C’est dans le même esprit que vous avez ouvert la bibliothèque Cheikh Anta Diop ?

La bibliothèque Cheikh Anta Diop, parce que quand vous allez dans les universités africaines, vous trouvez ce que les Européens, les Américains, les Chinois, les Russes, disent de l’Afrique. Mais, les Africains eux-mêmes, que disent-ils de notre continent ? Il n’y avait rien. Quand je suis venu à l’université de Yaoundé, où j’ai commencé à enseigner en 1979, je disais aux collègues qu’ils ne font que citer les Européens, les Américains dans leurs cours. Ils me répondaient « mais qu’y a-t-il ». Quand j’en ai eu assez, j’ai créé un comité pluridisciplinaire et nous avons sillonné tout le Cameroun de 1981 à 1986, pour dénicher les anciens qui avaient entre 80 et 100 ans, et leur demander « Comment était le Cameroun avant l’arrivée des Blancs ? Et quand les Blancs sont venus, qu’est-ce qui s’est passé ? ». Nous avons pu interroger 176 vieux qui avaient encore toutes leurs facultés intellectuelles. Aujourd’hui, en 2024, nous n’avons publié que 18 volumes. Dans la langue africaine et traduction en français, 12 volumes dans la langue africaine et traduction en anglais et 3 volumes dans la langue africaine et traduction en allemand. Parce que les Allemands aussi doivent savoir ce que nous pensons, comment nous avons vécu leur présence comme premiers colonisateurs, au Cameroun. Mais il nous reste encore 20 volumes à publier. Nous sommes vraiment asphyxiés, parce que nous ne trouvons pas de moyens financiers. Voilà pourquoi nous continuons à effectuer ce travail, depuis 1985, pour dire à l’Africain, tu dois d’abord savoir qui tu es, ce que tu as donné à l’humanité. Toi qui es là depuis 330 mille ans, puisque la dépigmentation de ta peau, c’est un phénomène récent dans l’histoire. Et tout ce qu’on te dit, c’est que toi, tu n’as rien fait, tu n’as rien produit, tu n’as rien inventé. Ce que nous faisons, c’est rassembler les documents qui montrent ce que les Africains ont fait depuis l’origine de l’humanité.
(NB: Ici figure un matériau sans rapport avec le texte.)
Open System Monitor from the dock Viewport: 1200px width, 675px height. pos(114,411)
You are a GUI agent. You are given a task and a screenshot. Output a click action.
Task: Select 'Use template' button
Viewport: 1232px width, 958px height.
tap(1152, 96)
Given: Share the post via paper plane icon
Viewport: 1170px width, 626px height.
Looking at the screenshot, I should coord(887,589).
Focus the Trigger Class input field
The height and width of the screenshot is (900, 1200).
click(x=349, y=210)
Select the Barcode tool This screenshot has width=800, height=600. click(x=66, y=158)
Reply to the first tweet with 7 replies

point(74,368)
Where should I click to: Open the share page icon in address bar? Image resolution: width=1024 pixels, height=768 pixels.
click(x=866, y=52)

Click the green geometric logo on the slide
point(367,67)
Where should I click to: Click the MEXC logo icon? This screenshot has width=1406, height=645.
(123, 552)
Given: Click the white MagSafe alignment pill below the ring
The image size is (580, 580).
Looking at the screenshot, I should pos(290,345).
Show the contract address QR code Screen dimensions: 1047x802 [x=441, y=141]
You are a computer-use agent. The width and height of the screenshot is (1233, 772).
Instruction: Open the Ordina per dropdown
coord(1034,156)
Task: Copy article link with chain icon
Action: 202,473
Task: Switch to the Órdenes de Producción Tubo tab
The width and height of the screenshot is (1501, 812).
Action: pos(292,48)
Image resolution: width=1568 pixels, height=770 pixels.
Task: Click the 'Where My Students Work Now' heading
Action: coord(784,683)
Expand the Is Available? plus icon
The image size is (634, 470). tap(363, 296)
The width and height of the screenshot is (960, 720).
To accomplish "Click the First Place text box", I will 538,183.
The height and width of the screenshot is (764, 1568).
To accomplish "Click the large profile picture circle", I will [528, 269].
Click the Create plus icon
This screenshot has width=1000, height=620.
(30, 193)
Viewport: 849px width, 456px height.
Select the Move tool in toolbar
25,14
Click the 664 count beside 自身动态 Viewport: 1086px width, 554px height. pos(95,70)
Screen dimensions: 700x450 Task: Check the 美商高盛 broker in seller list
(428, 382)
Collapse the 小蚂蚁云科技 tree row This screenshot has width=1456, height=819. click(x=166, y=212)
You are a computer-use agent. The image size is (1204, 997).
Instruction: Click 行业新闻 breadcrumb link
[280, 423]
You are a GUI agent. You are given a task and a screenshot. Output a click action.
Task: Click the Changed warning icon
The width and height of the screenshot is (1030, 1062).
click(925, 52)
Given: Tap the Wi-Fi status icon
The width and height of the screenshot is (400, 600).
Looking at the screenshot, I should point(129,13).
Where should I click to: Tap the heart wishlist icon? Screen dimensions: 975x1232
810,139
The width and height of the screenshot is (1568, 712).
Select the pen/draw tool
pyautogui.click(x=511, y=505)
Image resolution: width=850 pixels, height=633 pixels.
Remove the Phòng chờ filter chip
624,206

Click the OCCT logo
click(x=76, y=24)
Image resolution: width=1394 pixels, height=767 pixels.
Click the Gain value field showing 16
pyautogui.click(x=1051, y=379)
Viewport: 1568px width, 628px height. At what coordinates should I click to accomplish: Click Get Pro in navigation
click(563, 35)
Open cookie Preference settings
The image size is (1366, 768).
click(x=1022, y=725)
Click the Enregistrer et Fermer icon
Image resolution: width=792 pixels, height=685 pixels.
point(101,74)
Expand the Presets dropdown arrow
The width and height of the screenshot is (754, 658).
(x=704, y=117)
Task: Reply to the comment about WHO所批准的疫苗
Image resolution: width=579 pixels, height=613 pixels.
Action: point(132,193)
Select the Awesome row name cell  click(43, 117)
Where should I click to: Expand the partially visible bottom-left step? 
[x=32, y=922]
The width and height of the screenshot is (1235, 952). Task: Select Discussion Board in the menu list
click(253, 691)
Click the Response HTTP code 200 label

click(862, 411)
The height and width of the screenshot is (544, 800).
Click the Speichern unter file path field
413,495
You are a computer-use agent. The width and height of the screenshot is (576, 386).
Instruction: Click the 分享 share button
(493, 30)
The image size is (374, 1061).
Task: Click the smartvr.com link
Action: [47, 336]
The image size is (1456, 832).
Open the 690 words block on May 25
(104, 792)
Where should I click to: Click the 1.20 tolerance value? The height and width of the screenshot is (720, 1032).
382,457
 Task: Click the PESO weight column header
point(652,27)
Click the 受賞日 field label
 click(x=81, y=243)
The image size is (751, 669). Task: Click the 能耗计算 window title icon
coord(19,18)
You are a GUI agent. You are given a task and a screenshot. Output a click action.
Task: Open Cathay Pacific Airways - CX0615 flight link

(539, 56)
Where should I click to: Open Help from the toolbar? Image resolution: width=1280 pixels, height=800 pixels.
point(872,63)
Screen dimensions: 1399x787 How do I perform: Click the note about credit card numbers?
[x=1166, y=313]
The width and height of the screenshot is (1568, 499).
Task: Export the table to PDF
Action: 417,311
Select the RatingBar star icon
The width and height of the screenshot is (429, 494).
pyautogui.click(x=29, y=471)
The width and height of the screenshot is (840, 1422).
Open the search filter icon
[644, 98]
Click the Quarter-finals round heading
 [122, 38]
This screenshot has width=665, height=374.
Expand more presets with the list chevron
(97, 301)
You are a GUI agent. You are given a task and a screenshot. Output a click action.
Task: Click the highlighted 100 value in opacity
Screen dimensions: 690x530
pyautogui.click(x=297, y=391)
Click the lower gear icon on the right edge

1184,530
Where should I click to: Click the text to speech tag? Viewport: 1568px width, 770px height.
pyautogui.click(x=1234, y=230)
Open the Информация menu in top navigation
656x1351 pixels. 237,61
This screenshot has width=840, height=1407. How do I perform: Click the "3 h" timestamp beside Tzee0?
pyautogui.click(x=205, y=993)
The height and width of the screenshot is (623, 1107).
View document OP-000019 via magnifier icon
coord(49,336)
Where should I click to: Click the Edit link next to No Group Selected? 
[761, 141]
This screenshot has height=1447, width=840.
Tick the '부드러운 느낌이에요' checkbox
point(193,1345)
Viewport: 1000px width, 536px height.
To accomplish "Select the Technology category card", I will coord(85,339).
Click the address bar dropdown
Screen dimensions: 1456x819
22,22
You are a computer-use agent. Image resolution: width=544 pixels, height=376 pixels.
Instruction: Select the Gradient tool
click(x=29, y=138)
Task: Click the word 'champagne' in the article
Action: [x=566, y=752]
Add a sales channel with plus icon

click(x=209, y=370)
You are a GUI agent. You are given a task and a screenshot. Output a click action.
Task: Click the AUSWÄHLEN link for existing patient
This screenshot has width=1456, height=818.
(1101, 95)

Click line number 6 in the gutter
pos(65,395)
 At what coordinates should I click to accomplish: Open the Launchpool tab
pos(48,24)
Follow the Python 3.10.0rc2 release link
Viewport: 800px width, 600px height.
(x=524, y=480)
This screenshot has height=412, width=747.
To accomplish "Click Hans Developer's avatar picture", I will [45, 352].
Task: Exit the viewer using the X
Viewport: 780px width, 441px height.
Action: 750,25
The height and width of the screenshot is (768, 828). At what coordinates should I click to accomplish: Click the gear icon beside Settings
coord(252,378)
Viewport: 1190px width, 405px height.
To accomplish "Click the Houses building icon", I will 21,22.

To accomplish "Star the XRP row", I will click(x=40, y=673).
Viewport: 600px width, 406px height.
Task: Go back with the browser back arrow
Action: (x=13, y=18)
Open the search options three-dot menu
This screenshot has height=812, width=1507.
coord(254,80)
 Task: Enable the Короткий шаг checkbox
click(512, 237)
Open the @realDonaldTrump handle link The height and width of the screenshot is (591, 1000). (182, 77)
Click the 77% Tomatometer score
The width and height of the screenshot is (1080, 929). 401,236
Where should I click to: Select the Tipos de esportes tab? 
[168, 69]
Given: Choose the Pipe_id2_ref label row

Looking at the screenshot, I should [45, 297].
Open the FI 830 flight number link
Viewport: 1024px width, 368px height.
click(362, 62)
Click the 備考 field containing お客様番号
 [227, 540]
Quelles sont les difficultés que rencontre la Fondation AfricAvenir dans son fonctionnement quotidien et comment pensez-vous y faire face ?

Je dis toujours que j’ai fait ma part. J’ai d’abord construit ce petit immeuble, et AfricAvenir utilise gratuitement les dix locaux qui sont installés dans cette structure. Je ne prends pas un sou comme location. C’est d’abord cette contribution-là en plus de tout l’équipement. Tout ce que je dis, c’est que les gens doivent d’abord venir voir de quoi il s’agit. C’est ma contribution pour la nouvelle marche de l’humanité. Ceux qui ont les moyens, moi, j’en ai plus, j’ai mis mes petits moyens à disposition.  Que les gouvernements, les institutions, les femmes et les hommes de bonne volonté voient et donnent les subventions régulières. Demain, je ne serai plus là. Il s’agit de savoir comment sauvegarder cet héritage. Nous avons des documents qui datent de 100 après Jésus-Christ. À 24 ans, j’ai écrit un livre testament, avec le titre « J’ai 24 ans ». Je me suis dit, je vais me prendre au sérieux seulement si à 70 ans, j’ai respecté Et je pense que j’ai respecté. Je ne devrais plus être là, pour gérer AfricAvenir. Le monde de 2024, c’est de la folie. J’interpelle tous ceux qui peuvent nous aider pour pérenniser la Fondation AfricAvenir international. Nous sommes à Douala, à Paris, à Berlin et à Vienne. Le siège, à Bonabéri, est devenu très petit. Nous avons un bâtiment de huit étages « la Maison de la Renaissance africaine », nous cherchons les partenaires qui peuvent nous aider à construire cette maison.